Once you have invested the time in dreaming big and setting overall goals to achieve business growth, now it's time to break things down into smaller pieces. Specifically we want to explore how you can set goals that will help you use online marketing strategies in order to reach your growth targets.
The reality is that many organizations attempt to use online marketing for business growth without having a strategy in place. Implementing a strategy requires that you know where you are now and where you want to go. That requires setting goals.
The first question you must ask before you can set goals for your online communication is this:
What do you want to achieve with your marketing efforts?

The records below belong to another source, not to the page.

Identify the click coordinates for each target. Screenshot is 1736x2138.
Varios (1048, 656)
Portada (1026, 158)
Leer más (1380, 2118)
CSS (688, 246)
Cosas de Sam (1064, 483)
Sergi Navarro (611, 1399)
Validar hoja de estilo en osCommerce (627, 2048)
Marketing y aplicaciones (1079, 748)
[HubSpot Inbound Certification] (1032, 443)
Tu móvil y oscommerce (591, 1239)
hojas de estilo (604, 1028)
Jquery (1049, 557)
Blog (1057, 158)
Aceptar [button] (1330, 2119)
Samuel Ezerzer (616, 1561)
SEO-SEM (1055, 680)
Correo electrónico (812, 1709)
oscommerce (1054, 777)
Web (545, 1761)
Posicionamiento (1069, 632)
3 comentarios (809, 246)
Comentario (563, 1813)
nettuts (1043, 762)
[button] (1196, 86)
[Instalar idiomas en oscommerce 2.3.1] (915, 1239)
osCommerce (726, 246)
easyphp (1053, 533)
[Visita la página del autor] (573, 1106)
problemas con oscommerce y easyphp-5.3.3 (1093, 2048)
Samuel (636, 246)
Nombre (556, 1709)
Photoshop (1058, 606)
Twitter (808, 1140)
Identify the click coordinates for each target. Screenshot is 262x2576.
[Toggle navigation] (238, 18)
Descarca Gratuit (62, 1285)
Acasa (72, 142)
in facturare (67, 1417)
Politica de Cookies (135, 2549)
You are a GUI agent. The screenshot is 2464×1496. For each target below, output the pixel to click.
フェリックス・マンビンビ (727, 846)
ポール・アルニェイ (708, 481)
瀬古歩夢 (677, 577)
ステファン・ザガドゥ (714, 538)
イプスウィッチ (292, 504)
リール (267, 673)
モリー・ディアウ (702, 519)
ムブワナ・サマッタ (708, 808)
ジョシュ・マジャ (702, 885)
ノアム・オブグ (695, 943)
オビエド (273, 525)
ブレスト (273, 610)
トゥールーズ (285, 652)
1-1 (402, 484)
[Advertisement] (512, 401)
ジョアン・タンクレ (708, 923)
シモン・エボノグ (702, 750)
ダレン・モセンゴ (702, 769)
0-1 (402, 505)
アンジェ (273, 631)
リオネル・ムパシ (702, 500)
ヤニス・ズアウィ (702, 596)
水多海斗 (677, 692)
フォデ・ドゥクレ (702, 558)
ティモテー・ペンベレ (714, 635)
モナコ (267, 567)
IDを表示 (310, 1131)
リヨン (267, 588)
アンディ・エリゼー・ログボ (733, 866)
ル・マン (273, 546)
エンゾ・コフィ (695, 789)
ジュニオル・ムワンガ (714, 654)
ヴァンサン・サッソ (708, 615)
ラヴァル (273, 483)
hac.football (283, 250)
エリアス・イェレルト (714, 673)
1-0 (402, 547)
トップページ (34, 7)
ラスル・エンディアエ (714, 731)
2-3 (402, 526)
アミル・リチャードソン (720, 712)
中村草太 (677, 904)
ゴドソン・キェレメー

Increased website traffic?
Increased lead generation?
Increased customer conversions?
Increased customer retention?
Your primary goal now might be to increase traffic, while in 6 months time your goals may be aimed largely at generating more leads. To determine your primary goal for now, you need to know where you current are.
It is absolutely essential to collect this data:
Current site traffic
Current monthly online leads
Current conversion rate based on online leads
Once you have that, you can get an idea where your initial focus needs to be. That data will also allow you to define goals that actually make sense: SMART goals.
SMART goals are:
S = Specific
M = Measurable
A = Attainable
R = Relevant
T = Timely
Specific could mean visits, leads or customers. Choose the area on which you want to focus for improvement right now.
Measurable means that you need to give your target growth an actual number.
Attainable goals are reachable based on your benchmark data.
Relevant means that these targets relate to and will help you achieve your overall business goals.
Timely indicates that you need to set a time frame by which you intend to reach these goals.
You could word your SMART goal like this:
Increase _____ by _____ ( starting at this amount _____ and go to this amount _____) by this date _____.
(For example: Increase visits by 20% (5,000 per month to 6,000 per month) by March 31, 2017.)
After you have initially defined your SMART goals, ask yourself these questions:
Do these goals align with your overall company objectives and core values?
Are your goals:
How do you plan to monitor and measure your goals?
Without monitoring and measuring, setting goals is almost useless. You'll never know if you've reached them or not.
Congratulations on taking this step towards reaching your growth targets. Now it's time to create a plan that will help you get there and implement a measurement process so you'll know what's working and what isn't.